<b>DOGGED SUPPORT:</b> Yvonne Kwame and service dog Harley watched the supervisors’ discussion.
Paul Wellman

Discussion of problematic pooches got Dickensian Tuesday at the Board of Supervisors. “Over my life, I’ve seen the best of pets and the worst of pets,” said Supervisor Doreen Farr, who, along with the rest of her colleagues, voted to postpone making proposed changes to the county’s “dangerous dogs” ordinance. Currently, dogs deemed a threat are automatically euthanized, but Animal Services began tinkering this year with the finer points of the decision process.

County staff — with input from animal groups including members of DAWG, who showed up on Tuesday — had suggested creating the new classifications of “potentially dangerous” and “vicious,” the latter of which would only propose euthanasia, not mandate it.

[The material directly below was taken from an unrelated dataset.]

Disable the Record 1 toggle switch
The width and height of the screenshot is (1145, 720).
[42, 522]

Dogs that fall under those categories could be required to be kept indoors or in a secure enclosure, possibly padlocked and with concrete floors, and ordered to wear reflective collars. In explaining their vote, the supervisors said they wanted the language to be made clearer and questioned the need for the changes now. (According to Public Health, the county has held four “dangerous dog” hearings this year, but figures for previous years weren’t available.) Mainly, the supervisors raised concerns about enforcement, given Animal Services’ current staffing levels and the increased costs the changes could incur.

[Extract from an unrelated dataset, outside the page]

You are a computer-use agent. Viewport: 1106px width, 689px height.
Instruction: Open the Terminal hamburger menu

Supervisor Peter Adam, saying enforcement would make for a “regulatory morass,” addressed the DAWG activists in the room, who pointed to the cases of Duke and Daisy — dogs who killed three cats and are now awaiting word from a judge, expected later this month, over whether they will be euthanized or allowed to be re-homed in Montana. “These particular dogs here didn’t have a lapse of judgment,” Adam said. “These things are like ticking time bombs.” Jennie Reinish, a member of DAWG’s board of directors who got emotional in advocating for the changes (and that those changes apply retroactively to Duke and Daisy), called Tuesday’s vote “an outcome that nobody, even in our worst nightmares, thought would happen.”